Decorating was the most painful part for me. No matter how many times I said, “that nail will not fit there” they were determined like a boxer in a ring to hang that curtain above that mirror. I have the scars to prove it. They plastered unforgettable nights all over the wall. These photos serve as unforgettable memories of the best times of their lives. Within those frames are memories that contain skipping lines at bars, grabbing tables by fudging the truth, establishing names for themselves within Chicago’s social scene, girls’ nights out enjoying sushi that they chose to spend money on, because buying new underwear isn’t nearly as fun as eating sushi and watching a mambo dancer perform. Not nearly. They’d introduce one another to new friends and expand their list of friends. Some of those people came and some left. Some of those people stuck around and melded into a group of “regulars.”  And there was the holiday housewarming … oh the holiday housewarming. The pink Christmas tree for Zoë, the little Pomeranian who was quick to make herself at home with the loves of her life, her aunties.


I’ve seen heartbreak and pain but it’s never gone unshared. Hugs are given and empathetic tears are shed in return. Generally, these sessions where the heart seems to overflow with emotion end in laughter. All three girls love to see one another smile and laugh. It warms their hearts. I’ve seen happiness and joy beaming from their eyes. Those emotions are best expressed with a celebratory night out. And if it was a rough night, the girls might trek to McDonalds for a greasy breakfast. Or if they felt up to it, they might end up drinking mimosas at lox bar. The three of them craved girl-time. Their dinners out and nights out were spent on the brink of extravagance but not one of them would tell you she’d think about taking it back. They’d talk of it the next day after work over a glass of (affordable and preferably red) wine; the sun was setting perfectly in the “vials” and the meal was delicious.
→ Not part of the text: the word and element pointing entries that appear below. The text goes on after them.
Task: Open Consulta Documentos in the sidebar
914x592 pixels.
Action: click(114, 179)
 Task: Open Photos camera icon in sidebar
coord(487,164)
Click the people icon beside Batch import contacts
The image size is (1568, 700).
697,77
Each would ease the others’ fluttery heart before she went on a date. Closets were rummaged through and jewelry drawers were perused on occasions like this. Try this shoe … no, that one. No, this one. The girls could make up their mind on what they’d do if they could afford a vacation (South beach anyone? skiing, Dee?) but the shoes always proposed a challenge.
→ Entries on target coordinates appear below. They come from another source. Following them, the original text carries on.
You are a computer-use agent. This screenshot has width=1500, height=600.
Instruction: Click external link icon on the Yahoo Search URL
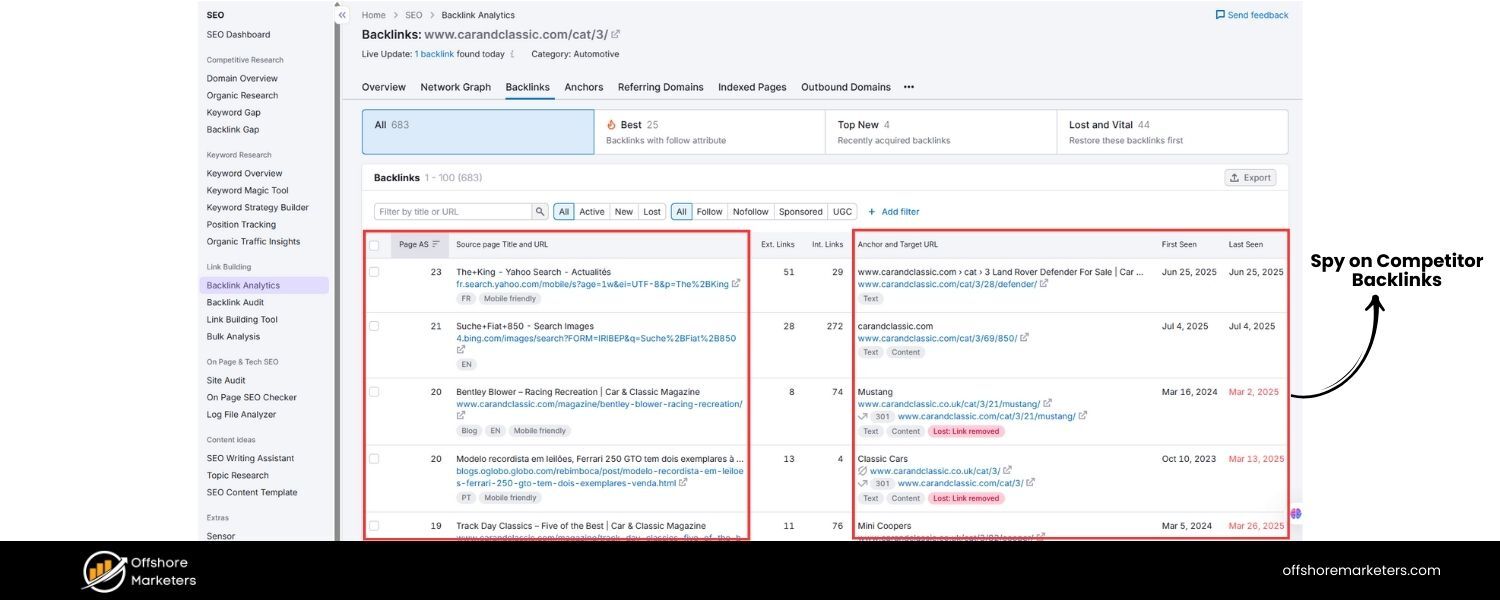736,283
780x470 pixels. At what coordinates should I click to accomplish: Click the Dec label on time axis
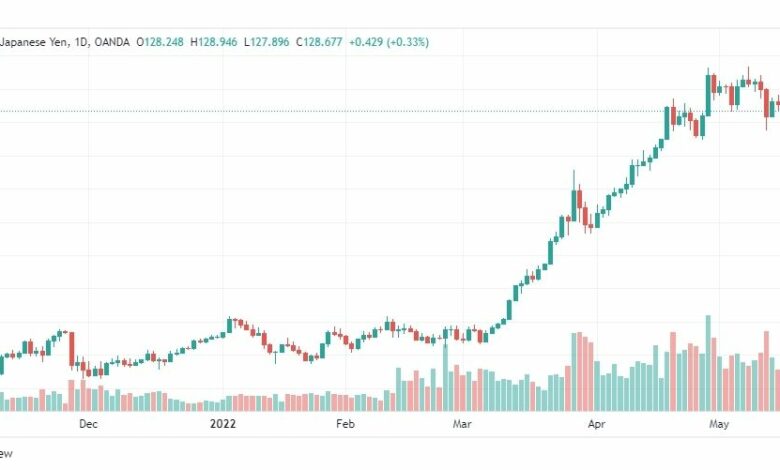pyautogui.click(x=88, y=424)
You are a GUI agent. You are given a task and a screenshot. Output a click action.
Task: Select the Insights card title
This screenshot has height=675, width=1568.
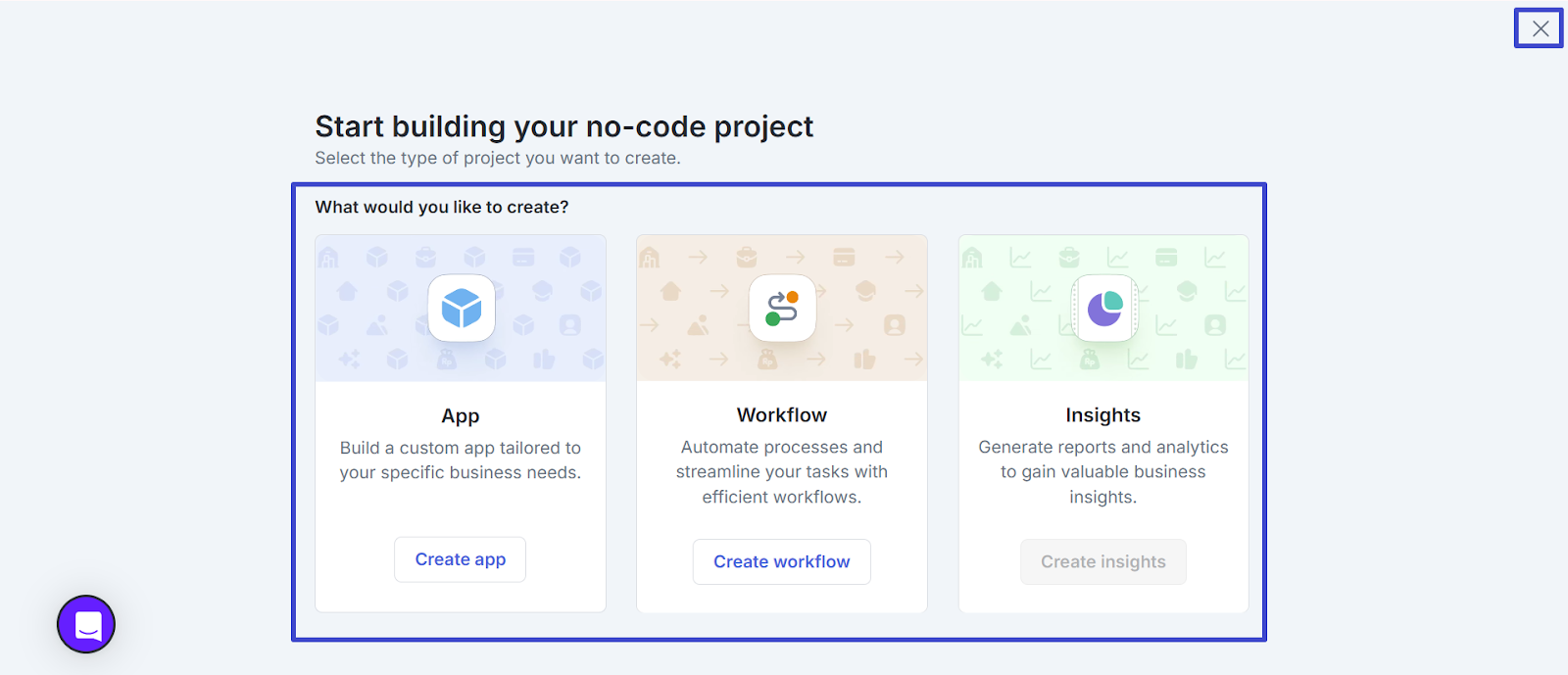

Time would go on and their trust and confidence in each other would grow beautifully. One’s heart would break simply because the other’s heart wasn’t in perfect form and vice versa. Each was concerned with whatever might be posing a possible “stunt in growth” to the others’ well-being. A trauma that never faced justice and spent four years in the back of one’s mind, in the depths of her denial, was finally revealed. She can breathe again. The most tumultuous and unfair heartbreak that any of them had experienced would be discussed and given it’s time to FINALLY be understood because it was never her fault. She grew to be a strong and beautiful woman without him, anyways, thankyouverymuch. One’s all-too-generous heart would be stepped on after she risked heartbreak to give it away. But that pain stood no chance when the others swooped in and proved at least a million positives for every negative. They have all learned to love each other, to tolerate each other, to understand each other this much. They’ve become new women and ones that they, themselves, would likely fail to recognize.


In time, they would finally see that some of the most fussed-over concerns they had within these walls (or not within these walls) were just that: fussed-over. Lacking substance. They’d see that the beauty and unmatched compassion and never-ending love for one another will always stand in front of trouble brewing.
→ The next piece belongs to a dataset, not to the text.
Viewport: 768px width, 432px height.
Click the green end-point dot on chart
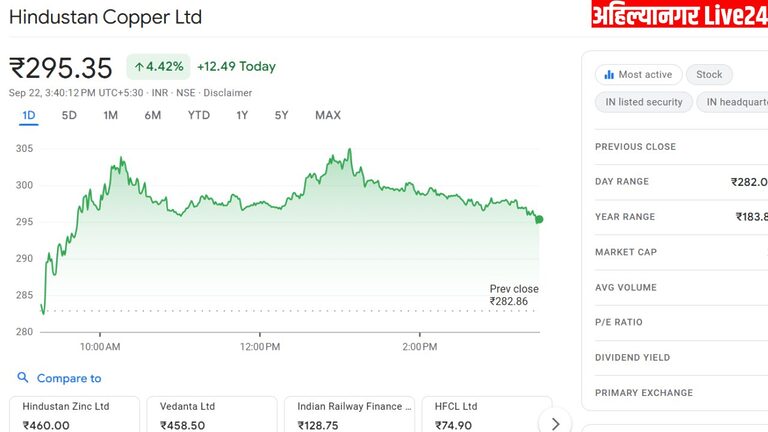tap(540, 219)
Like a mama bear to her cubs, they have and they will protect one another and a piece of each of them has now grown into a piece of the others’ hearts. Their journey has been tragic, bewitching, inquisitive, flourishing, encouraging and genuine.

I am the walls that give shelter to three beautiful girls that are growing into themselves. They bring life to this old apartment building.

… and they bring love. So much love. With the most open of hearts.